Exercise prompt
Would you please transcribe, exactly as written, the lines of the entries below starting at the one that holds "Given: Switch to Write mode" and ending at the one that holds "Expand Sprint2 using", both included?

Saved entries
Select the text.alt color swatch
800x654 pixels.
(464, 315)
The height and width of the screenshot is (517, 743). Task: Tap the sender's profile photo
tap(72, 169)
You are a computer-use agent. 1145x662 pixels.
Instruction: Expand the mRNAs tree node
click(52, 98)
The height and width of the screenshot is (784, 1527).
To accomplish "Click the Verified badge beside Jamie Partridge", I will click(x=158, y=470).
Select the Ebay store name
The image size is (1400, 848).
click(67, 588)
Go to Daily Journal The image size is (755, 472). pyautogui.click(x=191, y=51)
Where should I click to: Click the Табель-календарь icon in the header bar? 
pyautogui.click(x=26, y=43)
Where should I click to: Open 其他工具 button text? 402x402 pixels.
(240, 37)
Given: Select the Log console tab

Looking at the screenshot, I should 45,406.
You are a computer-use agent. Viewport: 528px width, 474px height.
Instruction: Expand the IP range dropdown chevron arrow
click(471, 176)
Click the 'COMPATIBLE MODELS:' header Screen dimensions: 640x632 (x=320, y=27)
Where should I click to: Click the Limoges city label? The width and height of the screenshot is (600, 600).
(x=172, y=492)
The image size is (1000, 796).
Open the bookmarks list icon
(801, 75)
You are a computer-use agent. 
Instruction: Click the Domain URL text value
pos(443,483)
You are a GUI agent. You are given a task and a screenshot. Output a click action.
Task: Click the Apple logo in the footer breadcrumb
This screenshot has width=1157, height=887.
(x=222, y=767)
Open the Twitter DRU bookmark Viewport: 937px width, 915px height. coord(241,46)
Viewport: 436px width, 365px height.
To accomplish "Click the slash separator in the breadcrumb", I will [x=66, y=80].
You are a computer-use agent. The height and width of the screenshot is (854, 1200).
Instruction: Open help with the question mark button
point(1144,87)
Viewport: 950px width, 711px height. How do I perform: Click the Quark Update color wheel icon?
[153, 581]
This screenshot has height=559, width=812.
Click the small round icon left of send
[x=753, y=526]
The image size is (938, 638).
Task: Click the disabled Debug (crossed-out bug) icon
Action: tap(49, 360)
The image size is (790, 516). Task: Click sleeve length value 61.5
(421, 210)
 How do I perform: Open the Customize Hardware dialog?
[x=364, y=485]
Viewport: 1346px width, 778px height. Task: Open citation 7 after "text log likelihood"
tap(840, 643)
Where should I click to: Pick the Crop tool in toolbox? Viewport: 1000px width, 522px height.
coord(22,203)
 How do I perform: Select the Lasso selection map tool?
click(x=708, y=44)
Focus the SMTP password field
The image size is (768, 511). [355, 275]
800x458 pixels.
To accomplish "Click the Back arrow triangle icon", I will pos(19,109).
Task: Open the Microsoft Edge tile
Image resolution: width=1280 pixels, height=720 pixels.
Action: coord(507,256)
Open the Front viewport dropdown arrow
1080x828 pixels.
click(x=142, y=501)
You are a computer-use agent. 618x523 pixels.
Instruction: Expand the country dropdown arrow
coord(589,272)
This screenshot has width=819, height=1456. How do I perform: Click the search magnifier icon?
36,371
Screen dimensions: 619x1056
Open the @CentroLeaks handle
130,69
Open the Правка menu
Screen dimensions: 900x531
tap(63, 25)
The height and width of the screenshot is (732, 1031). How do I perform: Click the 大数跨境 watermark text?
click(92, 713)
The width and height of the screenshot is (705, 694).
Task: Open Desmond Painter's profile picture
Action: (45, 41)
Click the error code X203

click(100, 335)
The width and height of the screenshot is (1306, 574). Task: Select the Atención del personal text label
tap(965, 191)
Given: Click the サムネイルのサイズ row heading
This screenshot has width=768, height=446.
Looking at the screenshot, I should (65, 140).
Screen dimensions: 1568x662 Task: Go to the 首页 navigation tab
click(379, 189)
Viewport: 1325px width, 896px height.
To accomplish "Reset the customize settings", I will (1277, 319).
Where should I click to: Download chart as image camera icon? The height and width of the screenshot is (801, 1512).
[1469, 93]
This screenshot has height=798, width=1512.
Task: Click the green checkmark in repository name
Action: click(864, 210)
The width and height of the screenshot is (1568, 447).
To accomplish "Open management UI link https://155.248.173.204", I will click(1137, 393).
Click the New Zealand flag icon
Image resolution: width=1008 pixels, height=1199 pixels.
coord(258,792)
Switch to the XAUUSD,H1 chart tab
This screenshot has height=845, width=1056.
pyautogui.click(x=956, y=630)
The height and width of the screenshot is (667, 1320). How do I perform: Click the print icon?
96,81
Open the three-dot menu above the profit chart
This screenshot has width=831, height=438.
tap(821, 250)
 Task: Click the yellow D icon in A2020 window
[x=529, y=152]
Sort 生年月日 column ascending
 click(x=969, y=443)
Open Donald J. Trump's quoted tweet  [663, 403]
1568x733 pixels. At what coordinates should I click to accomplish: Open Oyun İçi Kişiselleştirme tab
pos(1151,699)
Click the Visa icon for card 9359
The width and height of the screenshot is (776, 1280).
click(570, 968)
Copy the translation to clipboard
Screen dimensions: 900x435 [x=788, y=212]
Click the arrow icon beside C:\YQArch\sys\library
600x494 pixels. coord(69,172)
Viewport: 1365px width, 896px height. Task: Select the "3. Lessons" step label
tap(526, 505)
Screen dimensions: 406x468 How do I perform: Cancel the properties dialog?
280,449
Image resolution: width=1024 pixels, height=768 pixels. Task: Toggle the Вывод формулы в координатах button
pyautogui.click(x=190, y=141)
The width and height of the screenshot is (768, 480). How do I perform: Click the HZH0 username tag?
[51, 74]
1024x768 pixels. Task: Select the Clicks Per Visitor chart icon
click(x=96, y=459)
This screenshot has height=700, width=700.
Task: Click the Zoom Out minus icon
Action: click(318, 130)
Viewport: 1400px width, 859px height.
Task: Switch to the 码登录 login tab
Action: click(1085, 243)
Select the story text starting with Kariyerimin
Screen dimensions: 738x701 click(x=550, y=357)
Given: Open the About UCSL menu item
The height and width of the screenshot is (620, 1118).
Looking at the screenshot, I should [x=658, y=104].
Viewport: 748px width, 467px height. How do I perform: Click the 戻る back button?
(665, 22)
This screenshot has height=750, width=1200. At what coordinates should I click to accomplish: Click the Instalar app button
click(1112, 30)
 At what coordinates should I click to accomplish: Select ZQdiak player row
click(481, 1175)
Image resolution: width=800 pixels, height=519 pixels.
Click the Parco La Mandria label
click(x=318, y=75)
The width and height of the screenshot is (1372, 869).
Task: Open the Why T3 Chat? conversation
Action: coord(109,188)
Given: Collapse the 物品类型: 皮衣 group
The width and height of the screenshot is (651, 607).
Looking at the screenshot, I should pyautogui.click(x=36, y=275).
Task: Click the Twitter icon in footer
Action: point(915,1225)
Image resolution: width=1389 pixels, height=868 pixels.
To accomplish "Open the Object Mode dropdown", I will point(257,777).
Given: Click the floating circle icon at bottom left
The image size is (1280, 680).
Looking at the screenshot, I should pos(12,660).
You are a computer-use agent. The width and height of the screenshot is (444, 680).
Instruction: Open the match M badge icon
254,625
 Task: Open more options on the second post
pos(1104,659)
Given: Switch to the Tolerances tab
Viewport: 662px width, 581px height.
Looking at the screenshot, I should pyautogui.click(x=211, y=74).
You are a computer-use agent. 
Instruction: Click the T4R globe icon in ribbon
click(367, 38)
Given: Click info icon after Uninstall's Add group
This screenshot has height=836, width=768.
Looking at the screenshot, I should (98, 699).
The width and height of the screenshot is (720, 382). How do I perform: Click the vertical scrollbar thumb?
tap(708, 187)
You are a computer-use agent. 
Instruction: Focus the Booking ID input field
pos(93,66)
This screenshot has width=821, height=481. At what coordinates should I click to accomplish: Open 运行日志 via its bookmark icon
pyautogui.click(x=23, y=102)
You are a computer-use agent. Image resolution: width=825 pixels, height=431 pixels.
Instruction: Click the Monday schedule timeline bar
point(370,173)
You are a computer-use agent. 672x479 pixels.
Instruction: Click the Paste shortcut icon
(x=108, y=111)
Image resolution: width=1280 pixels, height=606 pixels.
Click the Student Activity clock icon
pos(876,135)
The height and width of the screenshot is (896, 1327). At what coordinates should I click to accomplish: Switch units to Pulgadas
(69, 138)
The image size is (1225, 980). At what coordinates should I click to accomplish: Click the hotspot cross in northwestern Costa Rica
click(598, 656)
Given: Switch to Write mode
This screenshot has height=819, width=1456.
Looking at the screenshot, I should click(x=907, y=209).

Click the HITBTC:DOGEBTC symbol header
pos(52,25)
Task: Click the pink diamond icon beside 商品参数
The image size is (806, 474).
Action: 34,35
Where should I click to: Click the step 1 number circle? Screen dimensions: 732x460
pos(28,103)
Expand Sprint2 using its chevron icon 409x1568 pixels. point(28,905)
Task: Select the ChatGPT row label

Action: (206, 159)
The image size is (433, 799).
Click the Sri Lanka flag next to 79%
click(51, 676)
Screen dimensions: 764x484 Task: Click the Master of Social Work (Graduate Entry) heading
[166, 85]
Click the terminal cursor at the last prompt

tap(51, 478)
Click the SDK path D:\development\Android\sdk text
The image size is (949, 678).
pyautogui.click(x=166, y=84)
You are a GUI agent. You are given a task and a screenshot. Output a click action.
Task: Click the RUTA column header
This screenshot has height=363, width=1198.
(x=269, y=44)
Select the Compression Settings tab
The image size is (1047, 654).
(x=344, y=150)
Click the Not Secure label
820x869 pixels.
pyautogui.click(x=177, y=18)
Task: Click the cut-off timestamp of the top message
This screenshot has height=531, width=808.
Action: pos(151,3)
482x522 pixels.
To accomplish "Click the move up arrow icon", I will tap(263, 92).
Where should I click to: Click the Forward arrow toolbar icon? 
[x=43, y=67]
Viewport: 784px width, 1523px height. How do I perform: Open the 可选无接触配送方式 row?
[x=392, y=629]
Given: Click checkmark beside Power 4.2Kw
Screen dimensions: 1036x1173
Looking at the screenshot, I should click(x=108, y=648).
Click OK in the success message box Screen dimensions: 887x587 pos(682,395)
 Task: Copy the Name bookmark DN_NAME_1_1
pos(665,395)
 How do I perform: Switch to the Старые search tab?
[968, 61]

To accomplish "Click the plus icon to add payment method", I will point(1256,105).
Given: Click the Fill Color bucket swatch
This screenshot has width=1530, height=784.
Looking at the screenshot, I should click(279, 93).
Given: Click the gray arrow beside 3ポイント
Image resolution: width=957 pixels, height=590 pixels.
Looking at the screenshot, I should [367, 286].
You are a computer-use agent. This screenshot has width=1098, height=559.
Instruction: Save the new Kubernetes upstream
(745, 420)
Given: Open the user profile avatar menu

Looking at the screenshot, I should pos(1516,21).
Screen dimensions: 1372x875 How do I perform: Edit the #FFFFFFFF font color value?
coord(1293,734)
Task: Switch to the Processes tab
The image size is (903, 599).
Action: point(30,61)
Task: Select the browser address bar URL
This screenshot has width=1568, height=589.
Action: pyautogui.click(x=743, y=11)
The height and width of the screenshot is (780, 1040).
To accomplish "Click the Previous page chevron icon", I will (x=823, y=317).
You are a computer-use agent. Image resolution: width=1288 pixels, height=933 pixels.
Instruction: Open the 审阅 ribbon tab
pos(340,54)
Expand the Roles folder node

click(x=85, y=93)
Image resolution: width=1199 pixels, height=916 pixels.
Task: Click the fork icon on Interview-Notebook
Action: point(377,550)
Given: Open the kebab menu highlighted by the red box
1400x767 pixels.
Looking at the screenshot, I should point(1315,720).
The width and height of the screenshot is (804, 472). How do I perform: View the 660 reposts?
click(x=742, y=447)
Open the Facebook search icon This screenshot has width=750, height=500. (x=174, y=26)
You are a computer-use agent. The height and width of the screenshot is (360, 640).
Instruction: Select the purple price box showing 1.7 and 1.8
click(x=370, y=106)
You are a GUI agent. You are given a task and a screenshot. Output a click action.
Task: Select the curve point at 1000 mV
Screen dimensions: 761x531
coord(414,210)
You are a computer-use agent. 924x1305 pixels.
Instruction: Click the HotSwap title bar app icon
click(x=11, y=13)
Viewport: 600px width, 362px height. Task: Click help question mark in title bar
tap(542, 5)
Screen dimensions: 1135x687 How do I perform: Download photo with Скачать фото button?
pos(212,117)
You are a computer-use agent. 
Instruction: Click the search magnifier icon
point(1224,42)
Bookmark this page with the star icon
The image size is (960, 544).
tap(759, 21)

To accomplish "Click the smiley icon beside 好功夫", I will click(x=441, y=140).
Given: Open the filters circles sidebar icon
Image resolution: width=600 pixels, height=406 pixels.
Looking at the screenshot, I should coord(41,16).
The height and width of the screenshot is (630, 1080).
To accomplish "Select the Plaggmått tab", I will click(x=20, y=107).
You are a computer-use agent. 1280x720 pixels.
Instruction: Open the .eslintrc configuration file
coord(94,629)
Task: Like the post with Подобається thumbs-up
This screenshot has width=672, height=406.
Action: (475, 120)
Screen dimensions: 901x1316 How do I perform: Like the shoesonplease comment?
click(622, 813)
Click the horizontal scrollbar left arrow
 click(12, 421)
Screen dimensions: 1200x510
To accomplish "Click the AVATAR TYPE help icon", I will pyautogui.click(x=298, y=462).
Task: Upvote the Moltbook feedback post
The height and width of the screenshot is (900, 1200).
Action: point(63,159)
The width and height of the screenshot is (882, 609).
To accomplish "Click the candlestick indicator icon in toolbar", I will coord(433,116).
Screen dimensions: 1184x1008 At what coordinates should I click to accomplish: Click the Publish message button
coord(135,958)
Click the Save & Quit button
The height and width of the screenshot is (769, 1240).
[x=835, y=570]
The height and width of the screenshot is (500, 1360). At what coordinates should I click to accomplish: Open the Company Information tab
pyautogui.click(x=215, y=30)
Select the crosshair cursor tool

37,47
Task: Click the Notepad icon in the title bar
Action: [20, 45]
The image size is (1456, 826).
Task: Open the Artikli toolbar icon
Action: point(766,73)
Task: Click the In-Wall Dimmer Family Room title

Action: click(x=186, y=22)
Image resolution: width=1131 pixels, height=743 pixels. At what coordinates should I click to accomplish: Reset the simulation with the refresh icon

Completed task
Given: Switch to Write mode
This screenshot has height=819, width=1456.
Looking at the screenshot, I should click(x=907, y=209).

Click the HITBTC:DOGEBTC symbol header
pos(52,25)
Task: Click the pink diamond icon beside 商品参数
The image size is (806, 474).
Action: 34,35
Where should I click to: Click the step 1 number circle? Screen dimensions: 732x460
pos(28,103)
Expand Sprint2 using its chevron icon 409x1568 pixels. point(28,905)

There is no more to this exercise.